Be comforted that you have been able to know the joy a cat can bring to your life from having Popsicle with you and hopefully his legacy will be one that you will open your home to other cats in the future.

Don’t blame yourself for what happened - you felt that your were doing your best for him - but do learn from it for the future.

A lot of us on the forum have indoor cats or cats with safe outside spaces such as cat runs/catios and cat proof gardens. There are threads we can guide you to for ideas if you do ever decide to open your heart and home to another wonderful cat.

RIP dear Popsicle knowing you are loved xx


----------



## Lurcherlad (Jan 5, 2013)

Sorry for your loss


----------



## LinznMilly (Jun 24, 2011)

So sorry for your loss. 

Guilt is part of the grieving process. He sounds like he had a wonderful life.

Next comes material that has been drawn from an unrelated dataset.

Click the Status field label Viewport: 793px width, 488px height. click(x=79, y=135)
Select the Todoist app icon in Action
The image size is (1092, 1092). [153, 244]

Be kind to yourself, and tell yourself you'll be fine, because you will.

RIP Popsicle.


----------



## Little paws (7 mo ago)

seddon.kate said:


> my lovely sweet boy cat Popsicle was killed by a car on my road yesterday morning. He just had his first birthday. He was such a sweet natured boy and he just doesn't deserve this. I feel so much guilt about letting him out at night, I don't know how to get over it. I made the decision to let him come and go as he pleases from the cat flap based on knowing that cats prefer freedom, and they love being out at night. This was the wrong decision, and one I regret terribly. He was having a lovely life up until yesterday - enjoying the garden with all the flowers blooming, enjoying being out at dusk and bringing home a mouse now and then, enjoying coming and going. He was very happy. But now I've been reading advice from Cats Protection saying you shouldn't let your cats out at night and I feel just devastated. I thought our road was ok, being a cul de sac but obviously some one has entered our road too quickly, and his life has sadly come to an end. Can someone help me to rationalise my thoughts because at the moment I just feel I should never have let him out at night, ever....my idealistic view of how a cat's life should be , is not possible in this day and age.😔


Hi Kate
I’m so sorry for your loss. It sounds like Popsicle was very happy and enjoyied going outdoors.

Sending warm thoughts to you and hope you find some comfort


----------



## StewieM (Jul 24, 2017)

So sorry for your loss 😢 no amount of guilt can solve the past, and no amount of anxiety can change the future. Sounds like he had a good home and he was a happy kitty. I know you might not want to hear the “time heals all wounds” but I think that's what you need time to heal. 

RIP Popsicle ❤


----------



## seddon.kate (7 mo ago)

Little paws said:


> Hi Kate
> I’m so sorry for your loss. It sounds like Popsicle was very happy and enjoyied going outdoors.
> 
> Sending warm thoughts to you and hope you find some comfort


Thank you so much Little Paws; it does help so much to hear your words.


----------



## seddon.kate (7 mo ago)

StewieM said:


> So sorry for your loss 😢 no amount of guilt can solve the past, and no amount of anxiety can change the future. Sounds like he had a good home and he was a happy kitty. I know you might not want to hear the “time heals all wounds” but I think that's what you need time to heal.
> 
> RIP Popsicle ❤


Thank you - how right you are about guilt and anxiety. It comforts me to hear the words "good home" and "happy Kitty" and I need to focus more on the happy aspects of his short life.


----------



## seddon.kate (7 mo ago)

Boxer123 said:


> I’m sorry for your loss. Guilt is a wasted emotion but natural after losing a pet. Look after yourself he sounded very loved. Try not to blame yourself. What would you say to a friend in your position?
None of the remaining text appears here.